НАЦИОНАЛЬНЫЕ ИНТЕРЕСЫ

Национализм — специфически современное явление, поскольку он заменяет от­ношения господства и рабства взаимным и равным признанием. Но он не является полностью рациональным, поскольку это признание распространяется только на чле­нов определенной национальной или этнической группы. Он все же более демокра­тичная и эгалитарная форма легитимности, чем, скажем, наследственная монархия, в которой целые народы могут рассматриваться как элемент родового наследства. По­этому неудивительно, что националистические движения тесно связаны с демократи­ческими еще со времен Французской революции. Но достоинство, к признанию которого стремится националист, есть не универсальное человеческое достоинство, но лишь достоинство его группы. Требования признания такого рода потенциально ведут к конфликту с другими группами, ищущими признания своего достоинства, и поэтому национализм вполне способен заменить религиозные и династические амби­ции в качестве основы империализма, как это в точности было в Германии.

Сохранение империализма и войн после великих буржуазных революций XVIII— XIX вв. связано поэтому не только с пережитками атавистического воинского этоса, но еще и с тем фактом, что мегалотимия господ не полностью сублимирована в эконо­мическую деятельность. Международная система в последние два столетия пред­ставляла собой смешение либеральных и нелиберальных обществ. В последних иррациональные формы тимоса, подобные национализму, часто действовали свобод­но, и все государства были в той или иной степени заражены национализмом.

Европейские нации тесно переплетены друг с другом, особенно в Восточной и Юго-Восточной Европе, и разделение их на сепаратные национальные государства послужило крупным источником конфликта — такого, который во многих областях продолжается.

================================

> _Задание_:
С какого времени, согласно тексту о национализме, националистические движения тесно связаны с демократическими? Записи, которые идут дальше, представляют собой отдельный материал и к тексту о национализме не относятся.

> _Набор данных_:

================================

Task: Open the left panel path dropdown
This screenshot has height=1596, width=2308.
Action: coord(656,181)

================================

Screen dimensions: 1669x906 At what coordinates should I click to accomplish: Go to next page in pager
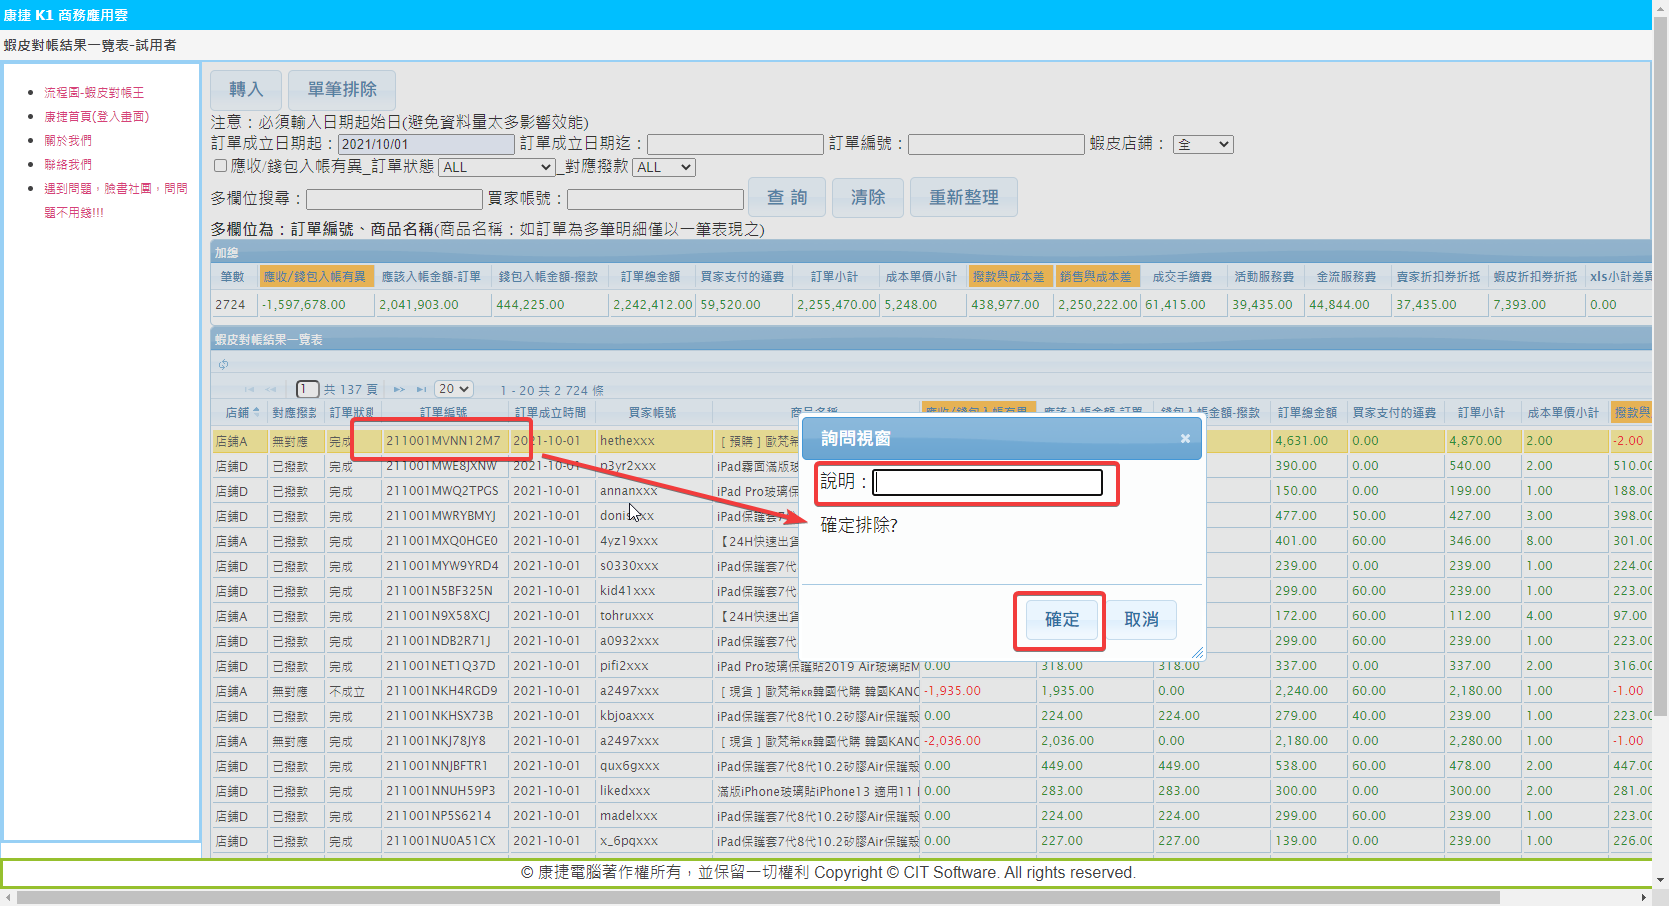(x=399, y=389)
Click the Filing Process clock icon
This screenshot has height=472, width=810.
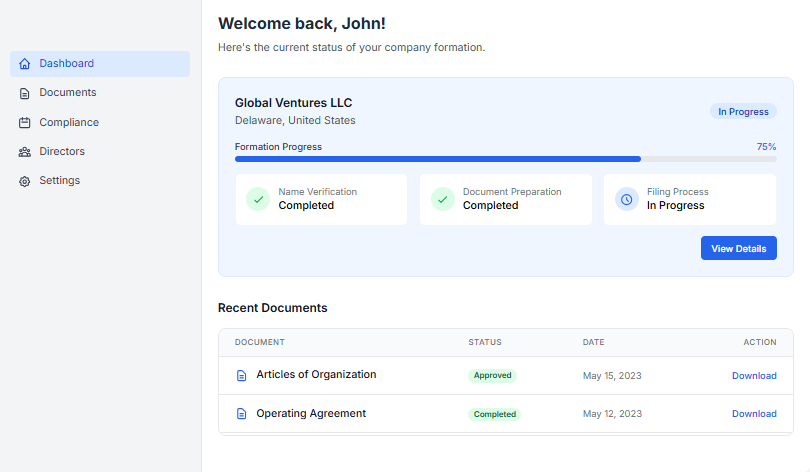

================================

> _Ответ_:
Со времен Французской революции.